Пошли пробовать. Время начиналось задорное: стекла потеют, капуста начинает крепко завертываться, рябина, как кровь, и роса крепкая, узорка!

Выходим за околицу, пустили — как пуля! и нет, пропал. Вот это мне самое главное, не люблю я орать в лесу, накликать, мне нужно в лесу осенью идти по дорожке, покуривать, поглядывать, а собака сама по себе, и вдруг, чтобы сердце прыгнуло: сам! и тогда уж не зевай, а [заходи с другого] боку, перехватывай. Вот и Анчар вышел точно такой, пропал и вдруг обрадовал. Лает густо и редко и мчит! Мы только мало-мальски одумались, он уж с Алексеевой сечи хватил в Карауловский лес версты за три и там закружил. И пока бежал, все кружил, а когда стал на дорожку вблизи, скололся и стал добирать, подтягивать. Вдруг телушка из леса выходит, за ней другая, третья, ну, я понял: заяц увел Анчара в коровьи следы, оттого и скололся.

Прохожу немного по дороге, а мягкая, и в ней мне так [легко идти], гляжу на [свежий след] — лисий след и по дороге. Ну, как я обрадовался: стало быть, он лис гоняет, а у нас этих лисиц! Хотел я только потрубить, отозвать Анчара и поставить на след, а он и сам тут как тут, догадался, схватился и пошел, и пошел умывать. Вот мы следим, следим — остановились, назад не идет, вертит на болоте. Мы побежали тут версты за четыре. Место гиблое, валежник, ямы, [выворотень], и тут он вот рукой подать кружит. Слышим — вик! он, как лисица, [тявкнул]. И стихло. Через минуту выходит, ласкается и будто зовет. Мы за ним, и так тихонечко он бежит, хвостиком повиливает. Стоп! и мы под кустик. И там, глядим, лисица лежит.

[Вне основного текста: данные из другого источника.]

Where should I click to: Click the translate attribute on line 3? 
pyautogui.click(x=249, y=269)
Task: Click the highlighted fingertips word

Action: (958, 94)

Взмок я от радости, забыл, что покупаю и торговаться надо.

— Анчарушка, — говорю, — друг мой…

— Годится? — спрашивает мужик.

Я денег с собой взял, двадцать пять рублей — что за деньги.

— На! — говорю.

И он рад, и я без памяти.

Началась моя новая, счастливая жизнь. Утром встану без времени, в темноте: Медведица горит над мельницей, и ночь, а я знаю по утренней звезде — скоро свет. И как только чуть заголубеет — с Анчаром в лес. Так лист опал, месяц ноябрь подходит, трудный месяц, а мне хоть бы что! гонять мягко, не жарко, не холодно, при звездах выхожу, при звездах вертаюсь. Ну, вот у меня старинный приятель был, теперь он в Москве, в <1 нрзб.> служил, охотник мертвый! ведь его все знают, не буду его называть. Пишет он мне, смерть ему хочется погонять, нет ли тут у меня теперь собаки, приехал бы в субботу, в воскресенье бы погоняли. Я-то обрадовался, пишу — приезжает, показываю Анчара: и он рад без памяти.

Встал чуть не с полуночи, самовар завел, и все он бегает, все беспокоится, как бы дождь следы не залил. Ну, всему бывает конец, и ночь кончилась: белое встает утро, туман и земля холодная, сырая. Я люблю это: смерть! И нам хоть бы что!

Я знаю, где верно лежат русаки, пустил Анчара в ту сторону, а друга поставил на перебежке, а сам недалеко стал за кустом.

Так я и думал, как подался Анчар, прямо лощиной русак пойдет на приятеля, если по верхам пойдет — на меня. Лощиной, гляжу, бежит не русак, а мой Анчар. И так вижу, что приятель мой в него целится. Подумал я, балуется, другой раз скучно стоять — частенько этим сам занимался. Но вдруг — хлоп! и нет Анчара, кинулся в лощину.

Это бывает, я сам раз на этом же самом месте в человека стрелял: лощиной шел мужик в русачьей шапке, серой, и [только шапка видна], я в шапку и дунул.

Так я и замер: оторвалось мое сердце. А мне видно из-за куста, как приятель спустился в лощину посмотреть на убитого, в мою сторону поглядел — не видно ему было меня, и опять стал на свое место…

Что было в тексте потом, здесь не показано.